No llegamos a Rusia con el convencimiento de ganar la medalla de oro, lo que teníamos era un pronóstico deportivo basado no sólo en la preparación, sino en los resultados de las competencias previas. Habíamos ganado hasta el momento todas las pruebas de la Liga Diamante y eso nos hacía sentir con fuerza, pero en las pruebas pasan cosas que uno no tiene planificadas.
Uno no puede llegar con exceso de confianza porque lo han tildado de favorito. Es mi deber trabajar en eso, porque la prensa, en su afán de llenar de gloria al país, puede publicar cosas que pueden ir en detrimento del rendimiento. Con mi experiencia de 12 años como entrenador del equipo nacional de Cuba, vi muchos atletas que pudieron haber ganado la medalla de oro y no la hicieron por dejarse afectar por cosas extradeportivas.
Llegó entonces la hora del primer salto de Caterine en el camino hacia el oro. Hizo 14,58 metros, pero no fue válido. Apenas comenzaba y yo entendía que para el próximo teníamos que hacer un resultado que nos permitiera estar en la final. Así le di las orientaciones desde la tribuna, pero le dije que el salto no fuera tan débil, que le pusiera un poco más de fuerza a la carrera de aproximación. Y así lo hizo con 14,85, la mejor marca del año y a la postre la que nos dio la medalla dorada.
Ya entonces lo que hicimos fue comenzar a buscar la meta que nos habíamos impuesto de estar por encima de los 15 metros, y aunque lo logramos no fueron saltos válidos. Empecé luego a gritar para que Caterine fuera más dinámica. En el caso mío tengo muchos movimientos corporales que ella me entiende a la perfección. Le señalaba que debíamos estar al 200% de atención. Si el atleta me ve pasivo, puede ponerse también pasivo dentro de la competencia y eso es fatal.
Por fin llegó el final. Caterine se colgó el oro. Yo empecé a saltar como loco y ella me lanzó una sonrisa increíble. Lo habíamos logrado, había valido la pena todo el esfuerzo y el sacrificio de muchos años. Mis colegas cubanos me arrastraron en la tribuna me felicitaron y ella, en la pista, ondeaba con mucho orgullo la bandera de Colombia.
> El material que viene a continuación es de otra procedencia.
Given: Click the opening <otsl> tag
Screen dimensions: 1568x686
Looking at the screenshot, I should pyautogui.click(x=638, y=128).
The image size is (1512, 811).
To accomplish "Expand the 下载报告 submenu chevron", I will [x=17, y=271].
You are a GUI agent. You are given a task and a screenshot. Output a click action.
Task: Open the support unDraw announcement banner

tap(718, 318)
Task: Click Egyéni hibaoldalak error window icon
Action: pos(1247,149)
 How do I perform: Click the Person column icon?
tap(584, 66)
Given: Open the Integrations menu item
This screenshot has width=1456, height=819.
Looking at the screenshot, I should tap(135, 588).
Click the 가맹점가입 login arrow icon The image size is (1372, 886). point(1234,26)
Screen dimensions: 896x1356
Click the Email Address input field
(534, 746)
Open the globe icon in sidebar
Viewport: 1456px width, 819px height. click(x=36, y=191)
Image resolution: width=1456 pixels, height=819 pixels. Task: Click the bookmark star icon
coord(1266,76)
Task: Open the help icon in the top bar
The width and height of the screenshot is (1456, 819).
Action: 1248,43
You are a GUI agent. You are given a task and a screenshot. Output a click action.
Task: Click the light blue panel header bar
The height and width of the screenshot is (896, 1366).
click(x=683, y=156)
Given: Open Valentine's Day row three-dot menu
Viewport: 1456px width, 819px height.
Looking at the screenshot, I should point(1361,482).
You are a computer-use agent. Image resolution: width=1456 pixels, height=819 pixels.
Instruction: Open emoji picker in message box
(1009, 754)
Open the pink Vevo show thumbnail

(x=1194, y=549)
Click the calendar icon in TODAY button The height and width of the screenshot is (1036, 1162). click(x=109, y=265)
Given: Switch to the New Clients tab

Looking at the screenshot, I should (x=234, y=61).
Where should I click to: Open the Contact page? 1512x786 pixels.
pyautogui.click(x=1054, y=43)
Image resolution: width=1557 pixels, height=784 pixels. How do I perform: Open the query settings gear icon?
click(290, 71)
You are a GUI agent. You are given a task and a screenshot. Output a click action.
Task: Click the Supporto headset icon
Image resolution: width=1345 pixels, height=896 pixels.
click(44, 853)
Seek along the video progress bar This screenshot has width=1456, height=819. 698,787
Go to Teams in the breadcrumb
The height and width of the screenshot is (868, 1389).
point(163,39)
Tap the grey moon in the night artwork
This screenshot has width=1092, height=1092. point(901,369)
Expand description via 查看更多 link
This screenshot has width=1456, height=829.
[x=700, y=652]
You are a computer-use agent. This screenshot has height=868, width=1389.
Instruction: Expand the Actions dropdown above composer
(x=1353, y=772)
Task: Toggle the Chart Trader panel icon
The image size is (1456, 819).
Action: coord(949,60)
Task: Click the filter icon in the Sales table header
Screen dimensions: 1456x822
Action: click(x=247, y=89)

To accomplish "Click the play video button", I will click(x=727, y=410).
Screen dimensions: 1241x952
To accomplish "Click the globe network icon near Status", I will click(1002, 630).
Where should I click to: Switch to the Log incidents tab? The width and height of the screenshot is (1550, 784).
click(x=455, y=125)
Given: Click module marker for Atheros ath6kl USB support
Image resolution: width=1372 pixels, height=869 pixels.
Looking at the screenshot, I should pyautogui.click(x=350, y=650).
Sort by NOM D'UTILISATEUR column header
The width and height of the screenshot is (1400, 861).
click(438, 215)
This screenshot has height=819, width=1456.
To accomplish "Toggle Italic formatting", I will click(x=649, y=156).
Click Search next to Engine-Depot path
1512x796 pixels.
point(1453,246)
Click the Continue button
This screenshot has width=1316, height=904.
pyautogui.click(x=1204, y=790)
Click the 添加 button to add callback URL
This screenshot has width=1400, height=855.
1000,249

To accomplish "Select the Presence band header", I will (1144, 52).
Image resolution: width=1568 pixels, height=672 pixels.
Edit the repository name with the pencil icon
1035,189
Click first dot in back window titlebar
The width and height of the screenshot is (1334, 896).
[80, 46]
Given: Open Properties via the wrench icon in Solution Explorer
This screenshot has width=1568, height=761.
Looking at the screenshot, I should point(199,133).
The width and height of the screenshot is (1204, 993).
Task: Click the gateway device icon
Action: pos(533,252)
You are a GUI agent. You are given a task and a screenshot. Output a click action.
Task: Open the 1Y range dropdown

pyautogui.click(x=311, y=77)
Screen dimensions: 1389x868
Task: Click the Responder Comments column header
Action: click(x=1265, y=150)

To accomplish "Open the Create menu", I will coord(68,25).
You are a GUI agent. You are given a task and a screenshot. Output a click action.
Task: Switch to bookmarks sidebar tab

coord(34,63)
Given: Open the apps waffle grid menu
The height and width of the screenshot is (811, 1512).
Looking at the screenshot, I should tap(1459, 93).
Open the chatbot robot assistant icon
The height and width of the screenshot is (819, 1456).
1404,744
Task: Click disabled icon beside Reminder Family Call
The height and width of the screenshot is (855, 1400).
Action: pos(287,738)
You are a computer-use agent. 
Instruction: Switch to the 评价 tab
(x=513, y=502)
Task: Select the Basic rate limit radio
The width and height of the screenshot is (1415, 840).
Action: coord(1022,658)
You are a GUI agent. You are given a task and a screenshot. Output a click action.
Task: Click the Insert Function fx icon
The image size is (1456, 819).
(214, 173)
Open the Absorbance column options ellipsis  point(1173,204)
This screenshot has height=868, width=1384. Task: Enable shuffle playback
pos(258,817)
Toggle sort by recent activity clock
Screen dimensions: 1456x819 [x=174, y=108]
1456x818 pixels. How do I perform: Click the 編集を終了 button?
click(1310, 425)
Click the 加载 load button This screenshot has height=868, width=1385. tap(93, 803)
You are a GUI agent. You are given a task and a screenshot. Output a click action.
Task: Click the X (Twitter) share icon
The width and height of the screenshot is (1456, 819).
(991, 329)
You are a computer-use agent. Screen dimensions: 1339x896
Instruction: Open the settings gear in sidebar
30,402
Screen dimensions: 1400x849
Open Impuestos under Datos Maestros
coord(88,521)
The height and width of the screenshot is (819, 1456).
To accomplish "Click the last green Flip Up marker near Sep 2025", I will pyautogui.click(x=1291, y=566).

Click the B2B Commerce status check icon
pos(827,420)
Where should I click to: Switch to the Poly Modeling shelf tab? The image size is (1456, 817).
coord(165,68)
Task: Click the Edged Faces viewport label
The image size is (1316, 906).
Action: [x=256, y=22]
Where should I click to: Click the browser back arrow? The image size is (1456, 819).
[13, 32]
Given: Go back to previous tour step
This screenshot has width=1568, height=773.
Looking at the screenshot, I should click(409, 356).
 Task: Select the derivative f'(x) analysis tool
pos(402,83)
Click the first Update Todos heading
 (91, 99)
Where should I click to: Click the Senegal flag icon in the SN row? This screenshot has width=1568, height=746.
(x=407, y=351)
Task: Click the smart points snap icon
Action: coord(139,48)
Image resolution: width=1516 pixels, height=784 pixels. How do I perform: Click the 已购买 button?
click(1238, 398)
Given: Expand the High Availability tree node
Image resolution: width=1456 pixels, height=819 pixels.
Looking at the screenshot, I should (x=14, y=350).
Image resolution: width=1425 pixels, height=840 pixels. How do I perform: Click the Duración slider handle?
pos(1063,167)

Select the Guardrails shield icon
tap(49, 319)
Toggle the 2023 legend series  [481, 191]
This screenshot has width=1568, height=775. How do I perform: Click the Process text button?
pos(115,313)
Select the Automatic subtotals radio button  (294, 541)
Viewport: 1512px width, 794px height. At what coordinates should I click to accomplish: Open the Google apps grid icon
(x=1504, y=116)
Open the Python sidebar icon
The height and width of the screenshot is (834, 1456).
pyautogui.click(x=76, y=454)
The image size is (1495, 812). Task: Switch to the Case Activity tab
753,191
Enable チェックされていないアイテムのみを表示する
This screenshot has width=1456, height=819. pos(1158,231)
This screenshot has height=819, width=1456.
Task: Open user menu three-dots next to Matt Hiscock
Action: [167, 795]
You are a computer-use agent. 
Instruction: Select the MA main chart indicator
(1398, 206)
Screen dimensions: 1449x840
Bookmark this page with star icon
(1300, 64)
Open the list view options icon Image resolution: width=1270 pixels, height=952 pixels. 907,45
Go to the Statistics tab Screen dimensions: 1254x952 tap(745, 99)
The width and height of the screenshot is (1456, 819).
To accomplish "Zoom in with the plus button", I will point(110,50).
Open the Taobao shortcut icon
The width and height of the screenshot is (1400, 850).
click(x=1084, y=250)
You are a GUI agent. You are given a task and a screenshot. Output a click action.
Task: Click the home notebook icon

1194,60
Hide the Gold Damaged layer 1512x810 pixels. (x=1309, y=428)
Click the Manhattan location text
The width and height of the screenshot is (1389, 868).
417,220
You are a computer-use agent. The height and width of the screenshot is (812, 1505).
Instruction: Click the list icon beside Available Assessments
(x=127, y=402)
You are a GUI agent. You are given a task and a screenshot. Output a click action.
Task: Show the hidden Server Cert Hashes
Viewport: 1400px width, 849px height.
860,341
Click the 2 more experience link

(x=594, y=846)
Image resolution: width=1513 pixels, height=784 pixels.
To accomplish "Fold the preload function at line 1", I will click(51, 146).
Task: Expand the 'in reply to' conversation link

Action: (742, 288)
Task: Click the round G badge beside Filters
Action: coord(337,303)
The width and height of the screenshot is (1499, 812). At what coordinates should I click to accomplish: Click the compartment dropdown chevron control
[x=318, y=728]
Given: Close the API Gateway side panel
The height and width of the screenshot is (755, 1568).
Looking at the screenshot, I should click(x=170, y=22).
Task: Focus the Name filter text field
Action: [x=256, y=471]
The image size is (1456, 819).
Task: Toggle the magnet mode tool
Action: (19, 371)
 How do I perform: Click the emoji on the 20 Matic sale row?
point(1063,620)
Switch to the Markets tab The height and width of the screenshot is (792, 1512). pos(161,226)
Luego nos encontramos adentro, nos dijimos “lo logramos”, nos abrazamos, pero no lloramos. Yo creo que las lágrimas son debilidad y a Caterine la doblegan otras cosas. Al día siguiente volvimos a sentir la emoción con la entrega de la medalla, ella allá arriba. Verla en lo más alto del podio es algo absolutamente indescriptible.
Pero, claro, luego de este día de gloria y de una temporada en la que además ganamos el título de la Liga Diamante, no queda más que planificar la temporada 2014 y emprender desde ya la preparación para los Juegos Olímpicos de 2016 en Río de Janeiro. Tras ganar el oro en el Mundial y la plata en Londres 2012, nuestro desafío está enfocado a conquistar la presea dorada olímpica. El salto triple es una disciplina longeva y estoy seguro de que, cuidándola, podremos conseguirlo.